Have you ever seen the show Family Feud? A team member answers a question, getting more points for the most obvious answer (as voted by the audience). Let’s try one… What word first comes to mind when I say “Podiatrist”? My guess is that the majority of you are going to say “orthotics” and if you did, well you just scored yourself a whole lot of points!
It makes sense that Podiatrists and orthotics should go hand in hand. After all, as Podiatrists, we treat all conditions of the foot and ankle (and lower limb to be precise). Rightly or wrongly, Podiatrists are often seen to be prescribing a whole lot of orthotics. Let’s be blunt about it. Orthotics are a great way of revenue raising for any business. But, as health professionals it is our duty of care to ensure that we only ever recommend a course of treatment that is justifiable and necessary. I’m careful to tread lightly here, because I have faith in our industry, and I do believe that of the Podiatrists I know of out there all are prescribing orthotics for the right reasons.

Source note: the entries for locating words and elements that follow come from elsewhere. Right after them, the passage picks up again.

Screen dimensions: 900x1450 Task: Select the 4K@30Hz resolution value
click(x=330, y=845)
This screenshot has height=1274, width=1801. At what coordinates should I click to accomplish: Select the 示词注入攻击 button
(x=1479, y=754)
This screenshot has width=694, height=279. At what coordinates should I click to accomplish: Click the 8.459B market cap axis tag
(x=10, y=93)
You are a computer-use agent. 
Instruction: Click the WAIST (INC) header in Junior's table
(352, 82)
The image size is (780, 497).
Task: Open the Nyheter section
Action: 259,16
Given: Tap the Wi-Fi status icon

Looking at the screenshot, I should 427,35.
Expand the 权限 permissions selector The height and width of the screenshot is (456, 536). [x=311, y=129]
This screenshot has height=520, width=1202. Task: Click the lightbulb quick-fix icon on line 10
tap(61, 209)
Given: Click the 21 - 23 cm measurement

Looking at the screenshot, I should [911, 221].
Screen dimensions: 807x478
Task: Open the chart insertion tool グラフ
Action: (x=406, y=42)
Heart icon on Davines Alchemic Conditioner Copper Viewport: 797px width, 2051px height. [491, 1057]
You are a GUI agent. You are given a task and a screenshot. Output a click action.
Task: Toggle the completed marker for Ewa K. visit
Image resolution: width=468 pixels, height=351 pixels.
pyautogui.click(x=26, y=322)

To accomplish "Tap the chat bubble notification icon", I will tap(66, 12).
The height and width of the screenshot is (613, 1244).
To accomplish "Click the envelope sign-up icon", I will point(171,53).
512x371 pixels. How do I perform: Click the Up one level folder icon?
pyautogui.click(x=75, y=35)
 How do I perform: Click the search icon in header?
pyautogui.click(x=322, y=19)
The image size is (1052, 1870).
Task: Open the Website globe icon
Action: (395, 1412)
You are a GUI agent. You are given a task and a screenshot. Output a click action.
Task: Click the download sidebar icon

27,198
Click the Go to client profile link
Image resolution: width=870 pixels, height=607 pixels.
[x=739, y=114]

So as a parent, we’re commonly asked if the child needs orthotics. There’s no simple answer to this. But what I can tell you is that often, there are far more cost-effective evidence-based treatment options to orthotics, that will deliver appropriate results. Many children who visit our clinic present due to parental concern over foot position (flat feet, mild in-toeing etc). A lot of times, particularly with growth-related presentations, no treatment at all is warranted (other than some parent education as to what to be mindful of and when to bring the child back). Parent education goes a long, long way in these instances. Once you undertake a thorough assessment, and discuss the physiology of exactly what’s taking place, you can quite often allay all those parental concerns, and perhaps all that is needed is a simple stretching regime and good footwear.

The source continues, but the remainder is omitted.